▶ **ИСХОДНЫЙ ТЕКСТ**:
И здесь он продолжал идти от тех же самых постоянных величин истории.
«А я ведь летописи и не читал, – говорил он, – картина сама мне так представилась. А когда я потом уж Кунгурскую летопись48 начал читать, – вижу, совсем, как у меня. Совсем похоже. Кучум-то ведь на горе стоял. Там, где у меня скачущие… И теперь ведь, как на пароходе едешь, – вдруг всадник на обрыв выскочит: дым увидал. Любопытство, значит.
Толстой, как „Ермака“ увидал, говорит: „Это потому, что вы поверили, оно и производит впечатление“.
В исторической картине ведь и не нужно, чтобы было совсем так, а чтобы возможность была, чтобы похоже было. Суть-то исторической картины – угадывание. Если только сам дух времени соблюден, – в деталях можно какие угодно ошибки делать. А когда всё точка в точку, противно даже».
XII
«Суворов»
«Покорение Сибири» было выставлено в 1895 году, и в этом же году умерла мать художника. После «Морозовой» – жена, после «Ермака» – мать. Как бы две расплаты за всякое счастье художественного осуществления.
И точно так же, как смерть жены была для него освобождением от темных и трагических уз крови, так и смерть матери подрезала в тайниках его творчества корень, связывающий его с родом.
Следующая историческая тема, захватившая его душу, находится вне памяти крови и вне памяти рода.
Он задумал «Переход Суворова через Альпы».
Законченная и выставленная в 1899 году, эта картина совпала со столетием события.
Невольно рождались предположения, что она была либо заказана, либо нарочно написана к столетию. Но Суриков никогда не принимал заказов ни от людей, ни от событий. Но он часто совпадал с ритмом времени, что характерно для его, главным образом, инстинктивного таланта. Это указывает только на то, что в глубине подсознательного он был подчинен тому же чередованию волн, что и вся русская жизнь.
Так, «Утро стрелецких казней» роковым совпадением увидело свет 1 марта 1881 года.

▶ **ИСХОДНЫЕ ДАННЫЕ**:
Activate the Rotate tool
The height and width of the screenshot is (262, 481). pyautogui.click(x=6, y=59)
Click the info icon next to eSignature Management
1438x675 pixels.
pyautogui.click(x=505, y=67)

▶ **ЗАДАНИЕ**: Продолжите текст о художнике Сурикове, начав сразу после его последнего предложения.

▶ **ОТВЕТ**:
«В 95 году начал я „Суворова“ писать, – говорил он, – в 98 ездил в Швейцарию49 этюды писать. И совсем случайно попал к столетию в 1899 году. И вот со „Стенькой“ то же: с девятисотого года еще начал для него материалы собирать, а выставил в 1907. Как раз в самую революцию попал».
Вполне понятно психологически, как Суриков, вступив в период «героических картин» и поставив себе целью стать певцом геройских подвигов русского казачества, после «Покорения Сибири» остановился на «Переходе через Альпы». Правда, это был уже не казацкий подвиг, но он угадывал в Суворове ту же непокорную центробежную силу на царевой службе, которую он единственную понимал и чувствовал в русской истории.
Суворовский переход через Альпы в сопоставлении с переходами Аннибала и Наполеона представлялся ему, конечно, как высочайший взлет русского удальства.
Если «Покорение Сибири», хотя и продиктованное родовыми воспоминаниями, было уже темой литературной, подсказанной не внутренней необходимостью, а внешними целями, то «Суворов» является темой вполне надуманной.
«Стрельцов», «Меншикова» и «Морозову» Суриков не мог не написать; «Ермака» он смог написать; «Суворова» мог и не писать, «Стеньку» не смог написать, по его личному признанию.
В первых трех картинах была неразрешенная трагическая спазма национального духа; в «Ермаке» – убедительный документ родовой гордости, историческая хартия своего происхождения, в «Суворове» – только патриотическая тема.
Суриков всегда стремился провидеть исторические характеры в лицах своих современников, и, быть может, его толкнуло к осуществлению этой темы то, что он встретил в Красноярске лицо, в котором угадал черты Суворова.
«Суворов у меня с одного казачьего офицера написан, – рассказывал он. – Он и теперь еще жив. Ему под девяносто лет. Но главное у меня в картине – движение. Храбрость беззаветная – покорные слову полководца идут. Толстой очень против этого был».
В этих словах ключ к композиции «Суворова».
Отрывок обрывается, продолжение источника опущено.